Stern hope over US climate deal
Economist Lord Stern has said he is optimistic a global deal to reduce carbon dioxide emissions will be struck under Barack Obama's US presidency.
Lord Stern, who was behind the first detailed economic assessment of the impact of climate change, said US and Chinese agreement to a cut was crucial.
President George W Bush's climate views were "prehistoric" and had been seen as an obstacle, Lord Stern told the BBC.
But many now believed the new president could take a lead, he said.
"He's night and day on this issue relative to his prehistoric predecessor George Bush," Lord Stern told the BBC's Today programme's guest editor Jarvis Cocker.
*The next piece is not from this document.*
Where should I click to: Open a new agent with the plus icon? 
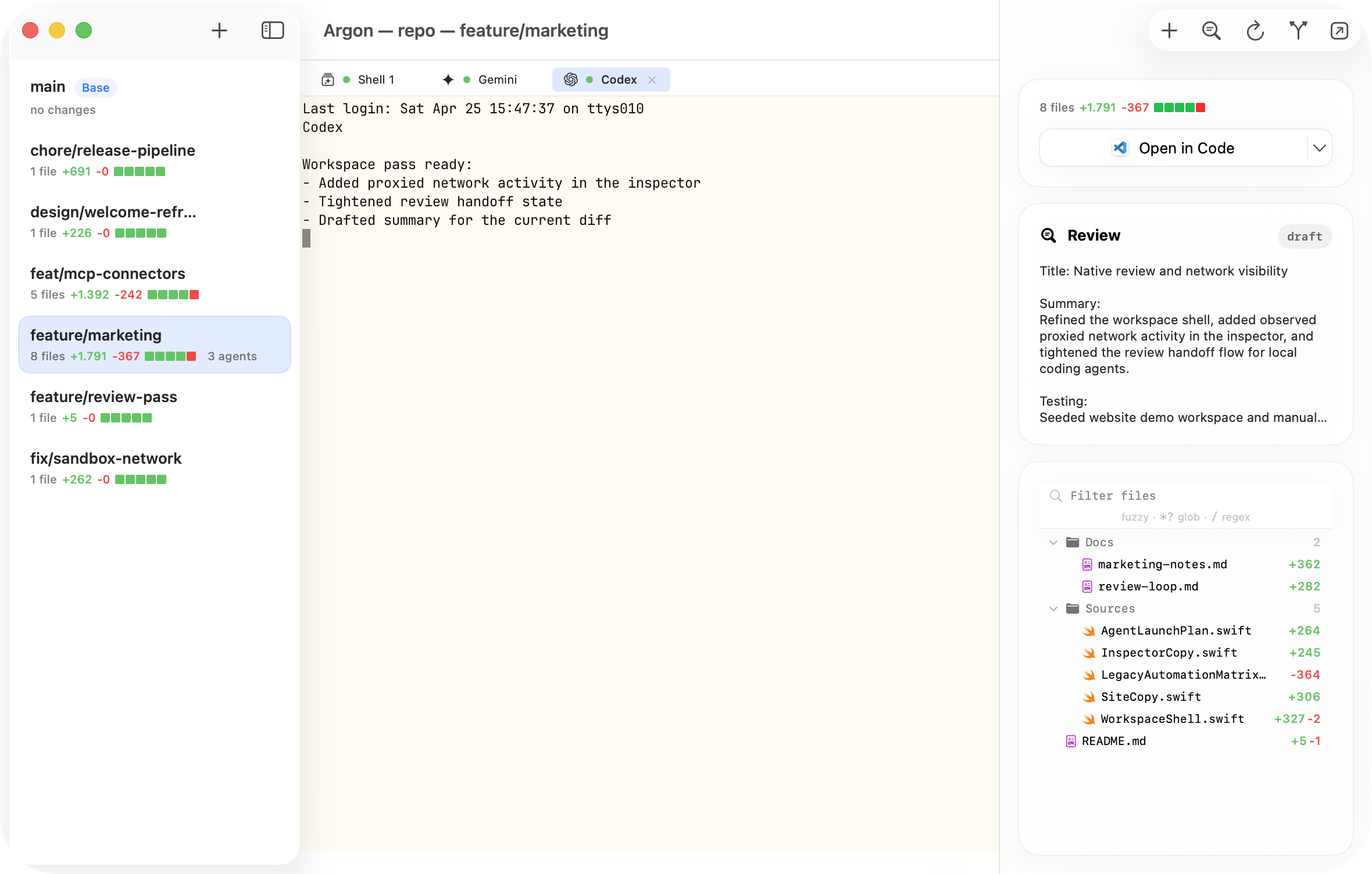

"That is a very big change and, while people saw the United States as a obstacle, now people are saying well perhaps the United States could really lead on this.
"And it is going to have to - because the two big ones on this are the United States and China."
Lord Stern is now Chair of the Grantham Research Institute on Climate Change and Environment at the London School of Economics.
He said in his interview that, as well as hoping for action from the new US leadership, he was encouraged by the the much deeper global understanding of climate change and its impact.
Many countries had made a clear commitment to reducing greenhouse gases, he said, which showed things were moving in the right direction.
Technological advances would also help, he argued.